Enthusiasm. Excitement. Call it whatever you wish, high-end audio business owners seem to have it in spades. Unfortunately, the one inescapable reality check faced by every entrepreneur trying to turn passion into a lifestyle is the cold reality of having to make a financial go of it. It’s called running a business. How many audiophile-turned-business owners know how to be successful? Not many, myself included. Which is why, in 1990, I sold PS Audio and started making loudspeakers with Infinity founder, Arnie Nudell. It’s a story I rarely share, but since I was asked I filmed a video of it which you can watch here.
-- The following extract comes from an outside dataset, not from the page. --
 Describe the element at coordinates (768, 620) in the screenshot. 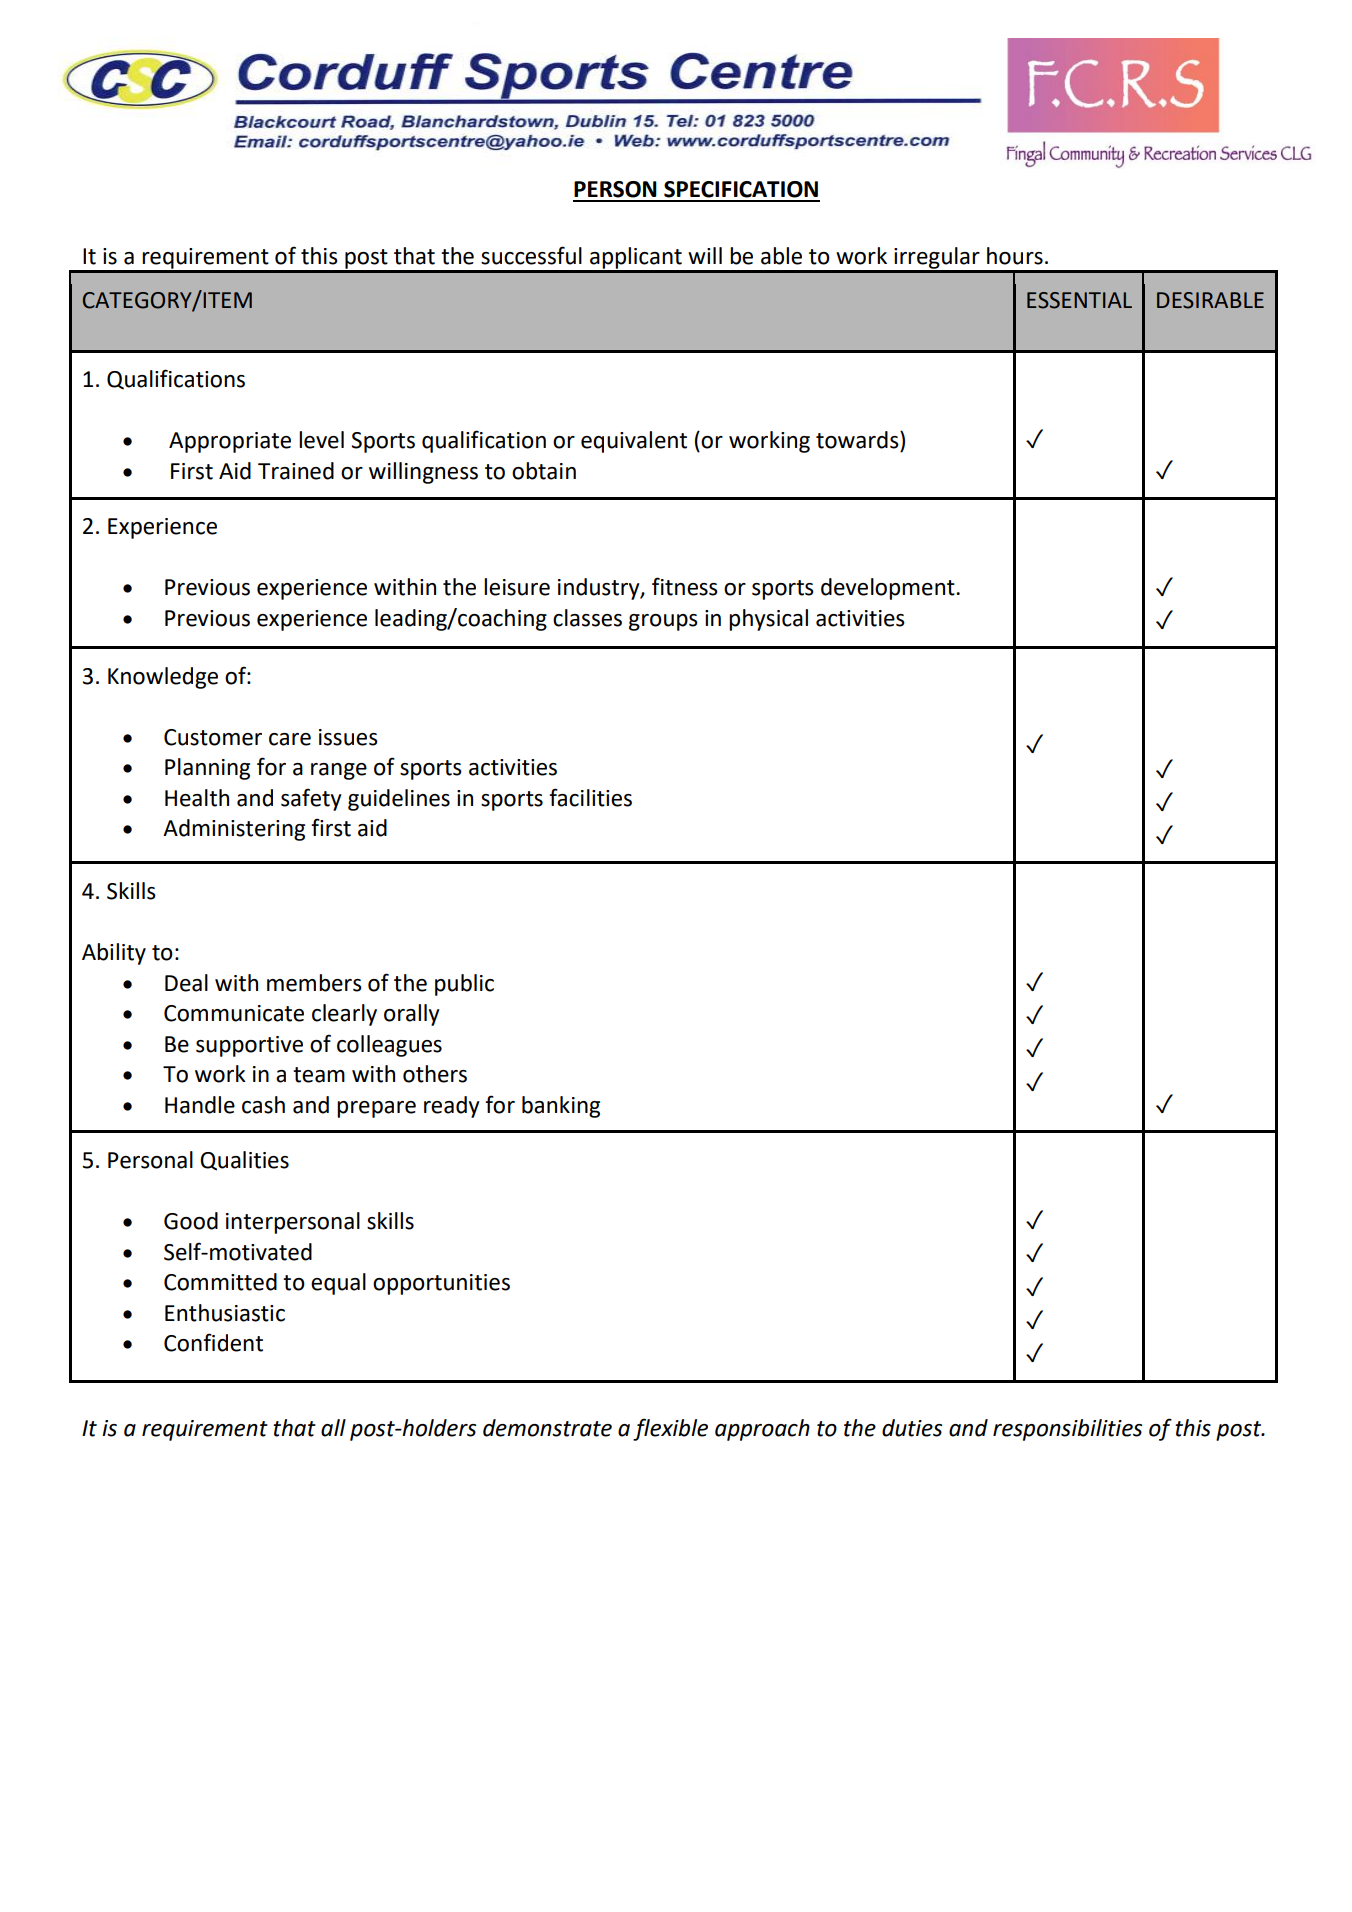

I see `physical` at that location.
After a seven-year hiatus, I restarted PS Audio with fresh ideas and a lot more experience. One of the best parts of getting older is the wisdom gained through life’s challenges—leading me to shed the notion I have a clue about business, hire people that do, and granted me permission to be ok with focusing my efforts on what I truly love: dreaming up cutting-edge audio products, sharing knowledge, and working directly with our staff, engineers, and customers.
There’s something else. Immersing myself with the up and coming generations of music lovers and audiophiles (many are on our staff). I know some of you think high-end audio is dying out, but in my experience, nothing could be further from the truth. It’s changing—yes—but dying? Hardly. Watch a young person’s eyes light up at the big system, smile at Sprout’s touch, lust holding vinyl, giddy with anticipation of the next musical release of a favorite group.
Different? Hell yes. But, that’s great.
The world’s better off with a change of pace.